Chris Johanson (b. 1968) lives and works in Los Angeles and Portland. A central figure of San Francisco’s Mission School, the post-punk movement that integrated aspects of both graffiti and folk art, Johanson’s multidimensional practice encompasses painting, drawing, sculpture, design, and music. Incorporating disparate influences that underscore the complexity of life, his work is centered upon themes that include spirituality, sociology, and environmental observation. Johanson had no formal artistic training but began working on figurative drawings and painting on skateboards at an early age. His compositions position themselves as conceptually open – they are fluid to interpretation and invite reflection on everyday life and the human condition.
Altman Siegel is thrilled to present Chris Johanson’s fourth solo exhibition with the gallery. Pairing new paintings with reworked sculptures, this show belies a major shift from previous bodies of work.
Contemplating the cycle of life, and of the material possessions we accumulate, Johanson’s focus on repurposing found objects has deepened. Trading wood substrates for canvases constructed with found stretcher bars and recycled drop cloths, materials more resistant to paint than commercial canvas, Johanson has intentionally slowed down his process, using painting as a means of mindfulness and meditation. In slowing down, Johanson has eschewed text and figuration for thoughtful abstraction, utilizing form, color, and movement to reflect on themes of bereavement, connection, and impermanence. His swirling color fields, each shade unique, create peaceful rhythms, underscoring the artist’s exploration of artmaking as a healing, therapeutic process.

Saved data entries
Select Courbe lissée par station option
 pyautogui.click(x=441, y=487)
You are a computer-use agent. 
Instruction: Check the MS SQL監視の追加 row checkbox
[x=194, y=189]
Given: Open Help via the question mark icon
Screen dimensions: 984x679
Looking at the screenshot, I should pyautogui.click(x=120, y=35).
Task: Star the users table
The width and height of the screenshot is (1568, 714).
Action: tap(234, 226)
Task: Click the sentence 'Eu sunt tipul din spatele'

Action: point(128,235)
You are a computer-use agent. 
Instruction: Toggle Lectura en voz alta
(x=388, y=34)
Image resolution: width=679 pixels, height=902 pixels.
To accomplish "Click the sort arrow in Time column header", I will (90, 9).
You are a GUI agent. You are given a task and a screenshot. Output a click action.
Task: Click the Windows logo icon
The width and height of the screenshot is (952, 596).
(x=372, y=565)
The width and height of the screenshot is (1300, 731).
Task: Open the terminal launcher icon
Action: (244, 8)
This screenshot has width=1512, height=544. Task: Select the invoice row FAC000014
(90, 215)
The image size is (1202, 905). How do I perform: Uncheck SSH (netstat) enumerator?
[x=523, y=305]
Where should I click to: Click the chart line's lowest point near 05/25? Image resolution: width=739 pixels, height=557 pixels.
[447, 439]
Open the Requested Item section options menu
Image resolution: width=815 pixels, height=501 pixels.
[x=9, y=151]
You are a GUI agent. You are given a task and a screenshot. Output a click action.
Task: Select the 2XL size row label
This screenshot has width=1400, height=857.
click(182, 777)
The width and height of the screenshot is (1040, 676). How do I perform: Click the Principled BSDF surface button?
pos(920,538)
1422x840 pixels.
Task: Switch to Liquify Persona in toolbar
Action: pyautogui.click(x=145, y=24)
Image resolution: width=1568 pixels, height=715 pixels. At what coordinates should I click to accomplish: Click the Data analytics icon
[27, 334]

> TASK 1
According to the Chris Johanson text, which solo exhibition with Altman Siegel is this show for Johanson?
> TASK 2
Reproduce the part of the Chris Johanson text that opens with the words containing "Altman Siegel is" and closes with "bodies of work.".
> TASK 3
Write what comes next in the Chris Johanson text, picking up after its final sentence.
The listing comes from a separate source, not from the Chris Johanson text.

> EXPECTED ANSWER 1
It is his fourth solo exhibition with the gallery.

> EXPECTED ANSWER 2
Altman Siegel is thrilled to present Chris Johanson’s fourth solo exhibition with the gallery. Pairing new paintings with reworked sculptures, this show belies a major shift from previous bodies of work.

> EXPECTED ANSWER 3
Johanson has also revitalized his 2016/17 Cents sculptures for the exhibition. Originally created with found wood, these oddly shaped sculptures serially repeated the ¢ symbol to express the ever-present pressure of capitalism on us. Using found rope, collected over multiple years, Johanson transforms these once separate sculptures into one large, interconnected piece, tying them together to represent the sporadic nature of human connection. A cement human sculpture lays on the ground with indented spaces for the viewer to lay on top of. Several chairs made of recycled wood, some of which are made in collaboration with Johanna Jackson, further invite the viewer to rest and contemplate the installation.